#### [Okuma metni]

══════════

Evde yalnız ve uzun süre kapalı kalmak ayarlarımızı tamamen bozdu. Evet… zaman zaman hepimizin masum şekilde ifade ettiği “dün ne yediğimi bile unuttum” sözleri bugünlerde biraz daha anlamlı. Unutkanlığın elbette pek çok nedeni var, kimi masum kimi riskli! Pandemi günlerinde ise uzmanlar monotonluğun ve evde birbirinin benzeri geçen günlerin beynin zaman algısını etkilediğini söylüyor. “Bugün-Şimdi-Dün” gibi zamanlar arasında geçiş algımız yavaşlayabiliyormuş.
Pandemi öncesinde çoğumuzun pek de kıymetini bilmediği “çeşitlilik”, hayatın baharatı, hafızanın da ham maddesi olarak tanımlanıyor. Bu konuda iki önemli araştırma merkezinin bulgularını paylaşmak istiyoruz;
Alman Psikoloji ve Akıl Sağlığı Enstitüsü’nde yapılan araştırmalar farklı deneyimler olmadan birbirini tekrarlayan günlerin hafızada depolanmadığını gösteriyor. Monotonluk “bugün- şimdi-dün” kavramları arasındaki geçiş algısını etkiliyor. Üzerine bir de pandemi günlerinde kendini huzursuz hissetme, sıkıntı ve endişe eklenince, bugünü ve dünü birbirinden ayırmak güçleşiyor.

══════════

#### [Gösterilen bilgiler]
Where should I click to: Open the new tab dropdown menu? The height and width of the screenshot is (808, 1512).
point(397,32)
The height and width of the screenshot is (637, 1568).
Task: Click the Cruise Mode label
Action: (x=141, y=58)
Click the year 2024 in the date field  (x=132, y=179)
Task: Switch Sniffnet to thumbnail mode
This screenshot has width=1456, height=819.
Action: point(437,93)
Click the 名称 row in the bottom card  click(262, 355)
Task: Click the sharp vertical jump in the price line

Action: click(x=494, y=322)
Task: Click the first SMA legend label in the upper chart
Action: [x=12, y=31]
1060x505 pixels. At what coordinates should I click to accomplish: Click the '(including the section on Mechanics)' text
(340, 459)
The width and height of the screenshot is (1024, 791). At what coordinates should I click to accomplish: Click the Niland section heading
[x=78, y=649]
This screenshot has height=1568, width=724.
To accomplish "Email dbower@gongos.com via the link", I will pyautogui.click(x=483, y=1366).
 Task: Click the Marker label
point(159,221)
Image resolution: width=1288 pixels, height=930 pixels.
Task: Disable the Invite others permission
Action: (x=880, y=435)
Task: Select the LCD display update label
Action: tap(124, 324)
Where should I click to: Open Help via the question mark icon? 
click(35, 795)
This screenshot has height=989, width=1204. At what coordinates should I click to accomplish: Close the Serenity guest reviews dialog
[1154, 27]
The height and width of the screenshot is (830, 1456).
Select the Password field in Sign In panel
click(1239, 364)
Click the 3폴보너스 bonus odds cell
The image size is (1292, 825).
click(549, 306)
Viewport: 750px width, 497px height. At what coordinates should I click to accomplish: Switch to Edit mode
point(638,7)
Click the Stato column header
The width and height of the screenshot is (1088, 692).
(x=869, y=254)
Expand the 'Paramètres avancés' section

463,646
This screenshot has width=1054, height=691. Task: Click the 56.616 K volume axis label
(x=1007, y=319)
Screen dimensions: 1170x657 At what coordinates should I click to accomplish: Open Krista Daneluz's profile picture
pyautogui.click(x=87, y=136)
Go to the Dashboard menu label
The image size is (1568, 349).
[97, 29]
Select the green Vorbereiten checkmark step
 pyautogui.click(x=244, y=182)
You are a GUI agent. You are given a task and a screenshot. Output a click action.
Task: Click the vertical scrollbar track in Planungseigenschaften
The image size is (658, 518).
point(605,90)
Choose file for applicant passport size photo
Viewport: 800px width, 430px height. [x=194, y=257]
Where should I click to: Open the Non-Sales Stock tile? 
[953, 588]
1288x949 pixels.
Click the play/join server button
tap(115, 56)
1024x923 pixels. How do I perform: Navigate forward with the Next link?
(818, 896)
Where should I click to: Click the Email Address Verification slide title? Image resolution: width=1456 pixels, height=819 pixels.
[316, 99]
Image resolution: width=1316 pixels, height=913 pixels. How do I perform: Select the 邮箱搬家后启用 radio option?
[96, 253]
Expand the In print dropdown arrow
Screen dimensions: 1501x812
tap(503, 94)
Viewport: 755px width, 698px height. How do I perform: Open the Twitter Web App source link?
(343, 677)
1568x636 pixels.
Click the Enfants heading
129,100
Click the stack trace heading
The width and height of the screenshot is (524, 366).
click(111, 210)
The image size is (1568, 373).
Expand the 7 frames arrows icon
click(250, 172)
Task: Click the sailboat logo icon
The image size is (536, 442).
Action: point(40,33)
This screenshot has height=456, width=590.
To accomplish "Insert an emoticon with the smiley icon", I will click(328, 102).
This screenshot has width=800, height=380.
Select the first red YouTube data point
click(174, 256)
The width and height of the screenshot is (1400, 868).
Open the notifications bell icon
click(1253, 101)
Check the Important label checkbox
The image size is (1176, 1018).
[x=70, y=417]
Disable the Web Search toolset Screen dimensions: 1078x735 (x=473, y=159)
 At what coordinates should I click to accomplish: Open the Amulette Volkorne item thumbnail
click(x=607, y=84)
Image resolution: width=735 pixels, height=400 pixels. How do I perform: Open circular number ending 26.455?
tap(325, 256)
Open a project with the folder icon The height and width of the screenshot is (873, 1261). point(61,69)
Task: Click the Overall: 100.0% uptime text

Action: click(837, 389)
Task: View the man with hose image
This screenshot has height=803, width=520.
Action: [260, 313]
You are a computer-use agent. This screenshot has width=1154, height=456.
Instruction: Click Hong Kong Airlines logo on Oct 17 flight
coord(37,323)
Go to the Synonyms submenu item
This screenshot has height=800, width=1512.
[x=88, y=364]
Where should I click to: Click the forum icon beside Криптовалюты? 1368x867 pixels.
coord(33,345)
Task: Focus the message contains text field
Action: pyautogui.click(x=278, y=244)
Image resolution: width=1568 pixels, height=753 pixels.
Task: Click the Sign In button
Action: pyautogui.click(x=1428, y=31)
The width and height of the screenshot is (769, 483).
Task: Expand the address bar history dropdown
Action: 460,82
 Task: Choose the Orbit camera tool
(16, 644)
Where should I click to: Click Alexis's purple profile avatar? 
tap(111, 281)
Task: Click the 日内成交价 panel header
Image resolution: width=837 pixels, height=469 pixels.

══════════

#### [Yapılacak işler]
(1) Okuma metnine göre aşağıdaki soruları yanıtlayın.
(a) Uzmanlara göre pandemi günlerinde beynin zaman algısını ne etkiliyor?
(b) Çeşitlilik hangi iki şey olarak tanımlanıyor?
(c) Birbirini tekrarlayan günlerin hafızada depolanmadığını gösteren araştırmalar hangi kurumda yapılmış?
(2) Okuma metninden "Pandemi öncesinde çoğumuzun" sözcükleriyle başlayıp "birbirinden ayırmak güçleşiyor." sözcükleriyle biten kısmı aynen çıkarın.

#### [Numaralı yanıtlar]
(1)
(a) Monotonluk ve evde birbirinin benzeri geçen günler.
(b) Hayatın baharatı ve hafızanın ham maddesi.
(c) Alman Psikoloji ve Akıl Sağlığı Enstitüsü'nde.

(2)
Pandemi öncesinde çoğumuzun pek de kıymetini bilmediği “çeşitlilik”, hayatın baharatı, hafızanın da ham maddesi olarak tanımlanıyor. Bu konuda iki önemli araştırma merkezinin bulgularını paylaşmak istiyoruz;
Alman Psikoloji ve Akıl Sağlığı Enstitüsü’nde yapılan araştırmalar farklı deneyimler olmadan birbirini tekrarlayan günlerin hafızada depolanmadığını gösteriyor. Monotonluk “bugün- şimdi-dün” kavramları arasındaki geçiş algısını etkiliyor. Üzerine bir de pandemi günlerinde kendini huzursuz hissetme, sıkıntı ve endişe eklenince, bugünü ve dünü birbirinden ayırmak güçleşiyor.